== EXERCISE DIRECTIONS ==
Reproduce only what runs from the line containing "The height and" to the line containing "You are a GUI" in the records below, inclusive. Keep it exact, and keep the pictures out.

== MATERIAL FOR THIS EXERCISE ==
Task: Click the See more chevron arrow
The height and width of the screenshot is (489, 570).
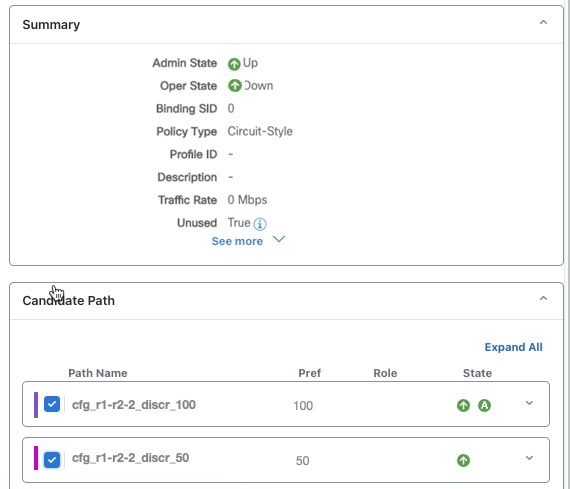Action: pyautogui.click(x=279, y=239)
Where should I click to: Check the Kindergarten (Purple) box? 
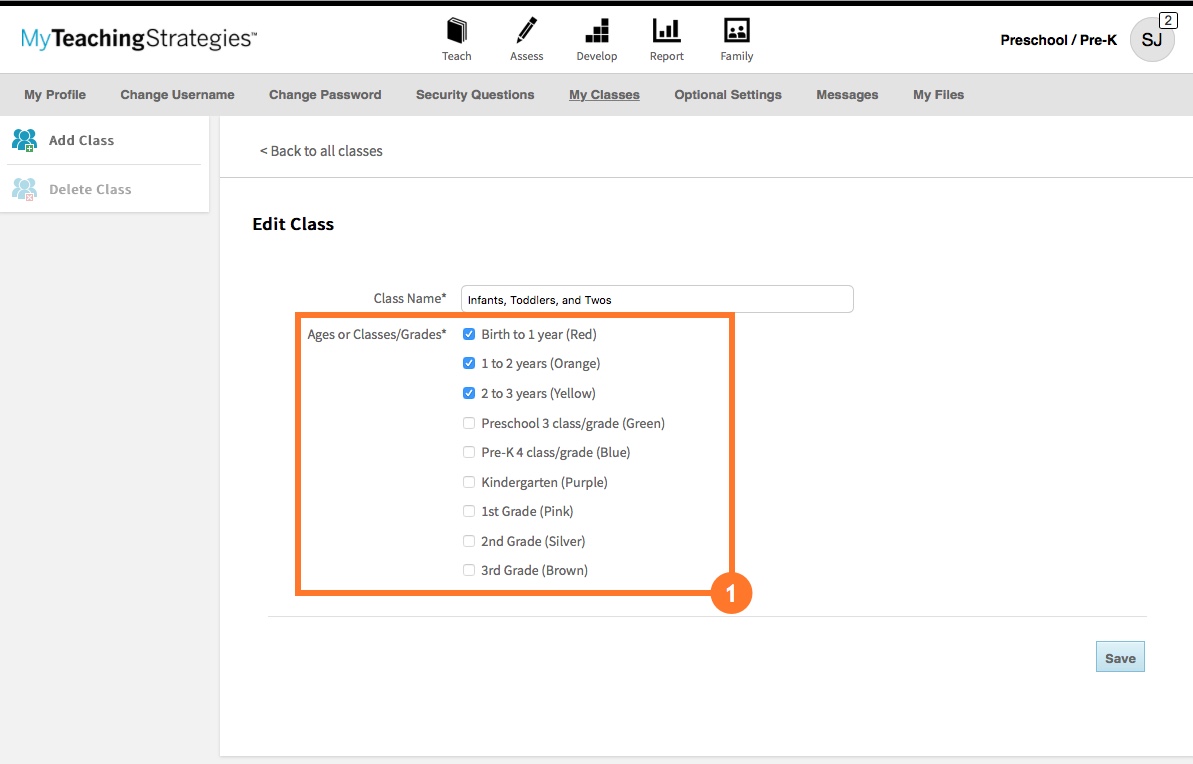coord(469,482)
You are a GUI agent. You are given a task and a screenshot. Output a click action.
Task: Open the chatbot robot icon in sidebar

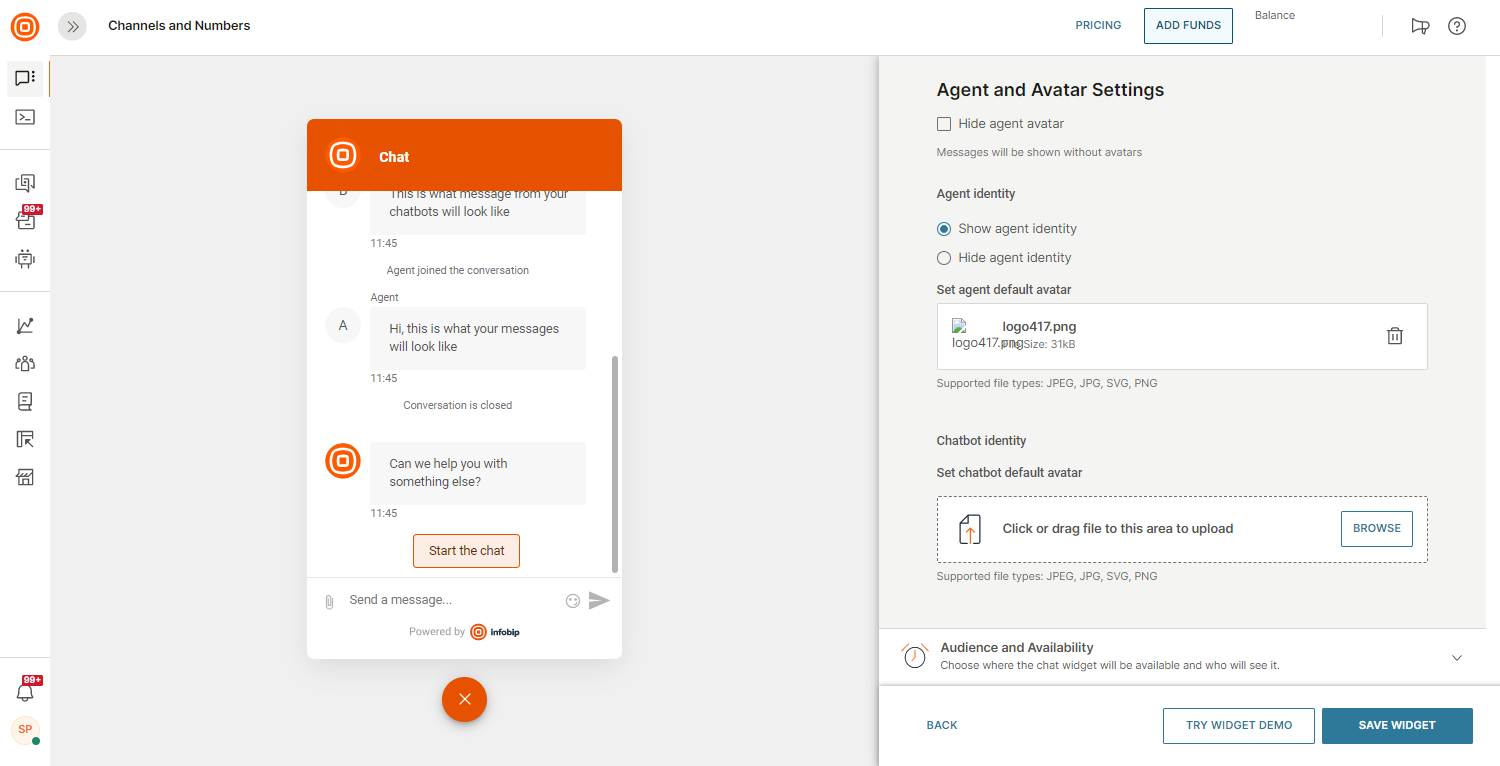click(25, 259)
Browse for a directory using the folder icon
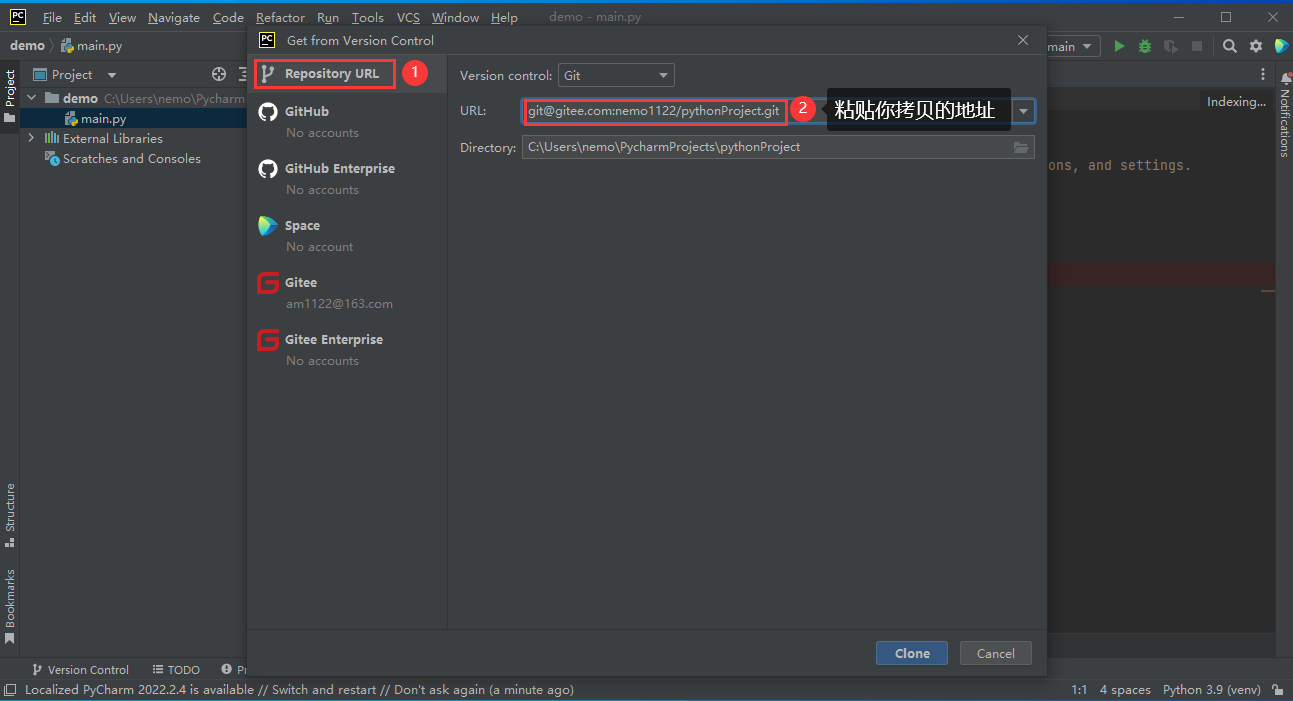 tap(1021, 147)
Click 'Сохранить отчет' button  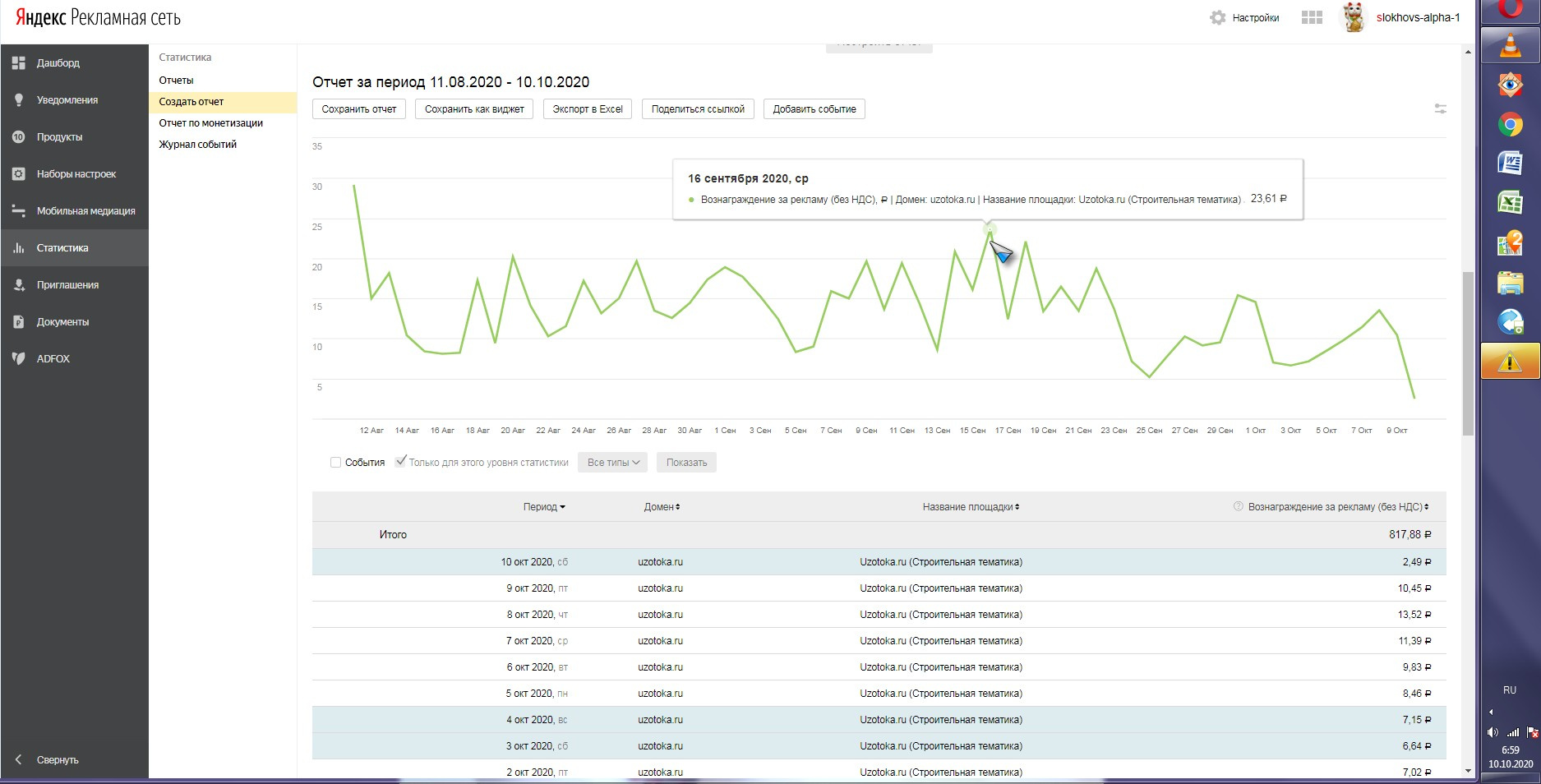tap(358, 109)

== RESPONSE TO THIS EXERCISE ==
The height and width of the screenshot is (489, 570).
Action: pyautogui.click(x=279, y=239)
Where should I click to: Check the Kindergarten (Purple) box? 
coord(469,482)
You are a GUI agent. You are given a task and a screenshot. Output a click action.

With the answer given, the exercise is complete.